Jerry “Doy” Coogan’s grandfather taught him how to work as an excavator, and Coogan started his own excavation business. For more than 30 years, Coogan operated and repaired backhoes, cranes, and other heavy equipment containing asbestos parts. Many of the parts were sold by Genuine Parts Co. (GPC), which sold parts for farm equipment, industrial equipment, and cars and trucks.
Coogan also restored hot rod and classic cars as a hobby, frequently purchasing asbestos-containing parts from NAPA Auto Parts stores.
In 2015, Coogan was diagnosed with peritoneal mesothelioma. He underwent chemotherapy and weekly drainage of fluid buildup in his stomach. As the tumor invaded his stomach, it became impossible for him to get nutrients, and he began wasting away. The tumor spread to his lungs, and he underwent additional procedures to drain fluid from his lungs. He died in hospice care less than six months after his diagnosis, at age 67. He is survived by his wife, three adult daughters, grandchildren, and great-grandchildren.
Coogan’s wife, on behalf of his estate, sued NAPA and GPC, alleging that the defendants sold defective and unreasonably dangerous brakes, clutches, gaskets, and other automotive parts containing asbestos. The plaintiff also alleged that the companies were negligent in failing to warn of the known dangers of asbestos in their products.

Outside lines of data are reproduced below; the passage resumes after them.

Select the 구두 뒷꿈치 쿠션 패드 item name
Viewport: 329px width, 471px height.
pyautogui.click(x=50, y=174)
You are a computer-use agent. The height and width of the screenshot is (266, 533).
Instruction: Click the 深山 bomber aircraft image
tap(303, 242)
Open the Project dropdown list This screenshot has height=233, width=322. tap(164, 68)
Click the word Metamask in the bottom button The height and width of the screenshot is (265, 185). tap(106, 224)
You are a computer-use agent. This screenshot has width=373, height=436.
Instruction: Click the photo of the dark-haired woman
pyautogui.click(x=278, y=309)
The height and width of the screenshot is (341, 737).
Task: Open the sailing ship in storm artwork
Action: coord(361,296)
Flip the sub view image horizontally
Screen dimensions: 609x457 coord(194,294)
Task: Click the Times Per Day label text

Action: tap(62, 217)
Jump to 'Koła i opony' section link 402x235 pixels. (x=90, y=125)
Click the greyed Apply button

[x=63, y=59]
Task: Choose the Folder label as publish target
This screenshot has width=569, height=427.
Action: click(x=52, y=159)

The plaintiff presented evidence that Abex—defendants’ brake lining supplier—had provided warnings with its product, but the defendants removed the warnings before selling the products to the public. The plaintiff also presented evidence that despite actual knowledge of the hazards, the defendants failed to provide any warning until 1988, more than 13 years after they received warnings. Other evidence showed that when American companies would no longer sell them brake linings, they continued to sell the unsafe product by buying it overseas.

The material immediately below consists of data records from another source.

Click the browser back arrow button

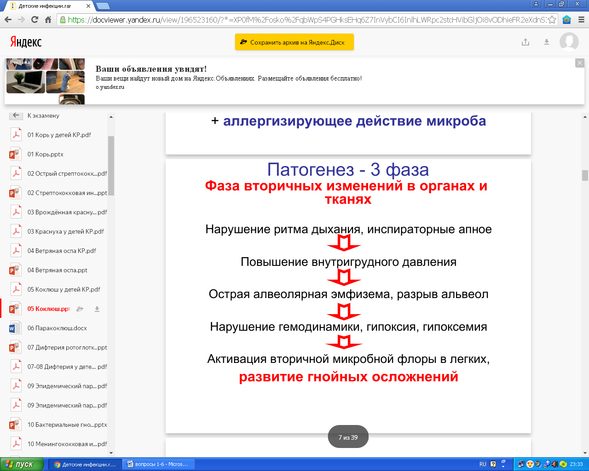pos(8,20)
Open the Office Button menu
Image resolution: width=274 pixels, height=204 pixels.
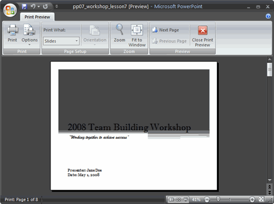(x=10, y=10)
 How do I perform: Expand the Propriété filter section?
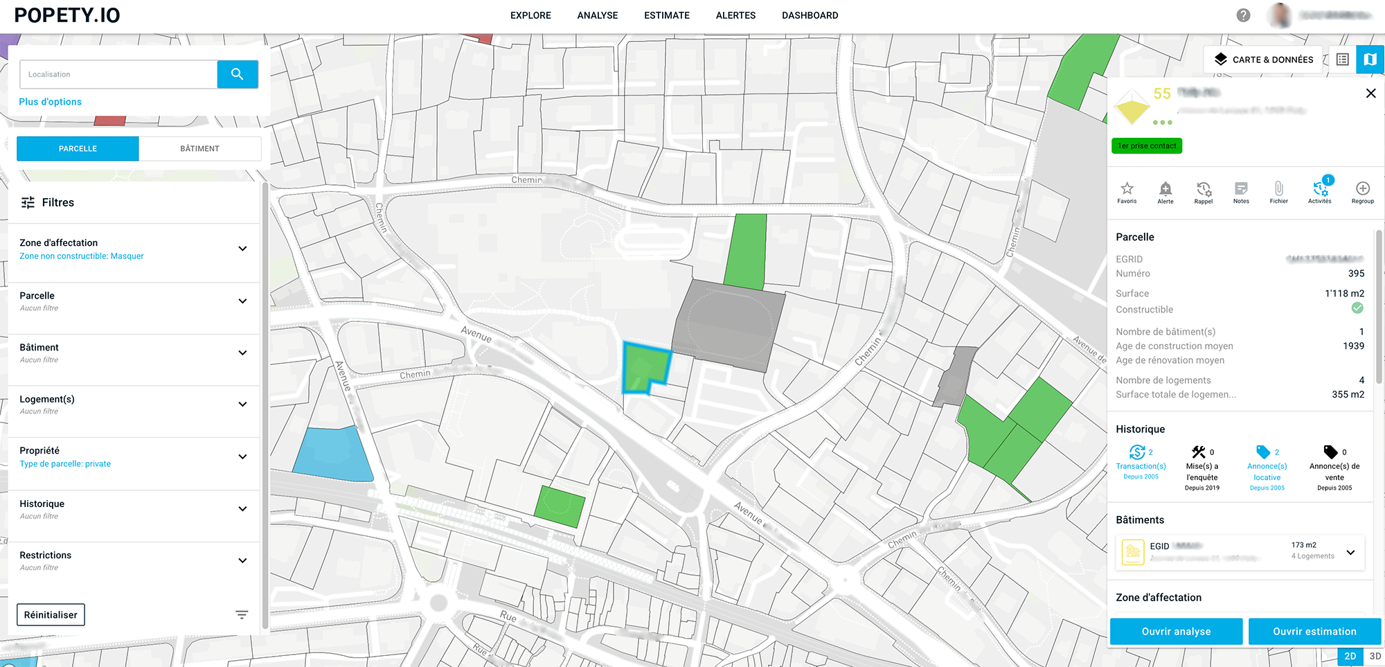pyautogui.click(x=242, y=456)
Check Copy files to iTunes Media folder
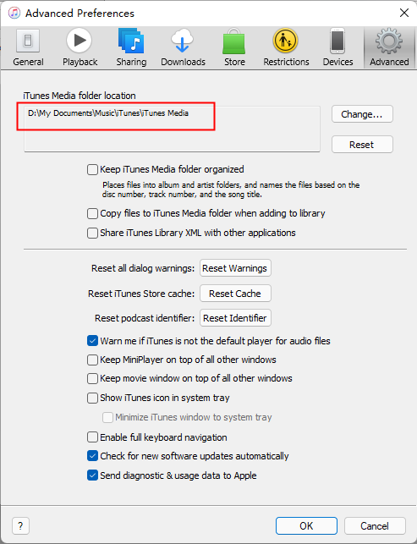The width and height of the screenshot is (417, 544). [92, 213]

The plaintiff did not pursue a claim for past medical expenses.
The jury found for the plaintiffs on both the strict liability and negligence claims and awarded $81.5 million.
Citation: Coogan v. Genuine Parts Co., No. 15-2-09504-3 (Wash. Super. Ct. Pierce Cnty. Apr. 20, 2017).
Plaintiff counsel: AAJ member Jessica M. Dean, Dallas, and Benjamin H. Adams, Los Angeles.
Plaintiff experts: Arnold Brody, molecular biology, Raleigh, N.C.; and Carl A. Brodkin, occupational medicine, Seattle.
Defense experts: David Garabrant, occupational medicine/epidemiology, Ann Arbor, Mich.; Andrew Churg, pathology, Vancouver, B.C., Can.; Coreen Robbins, industrial hygiene, Redmond, Wash.; and David Godwin, radiology, Seattle.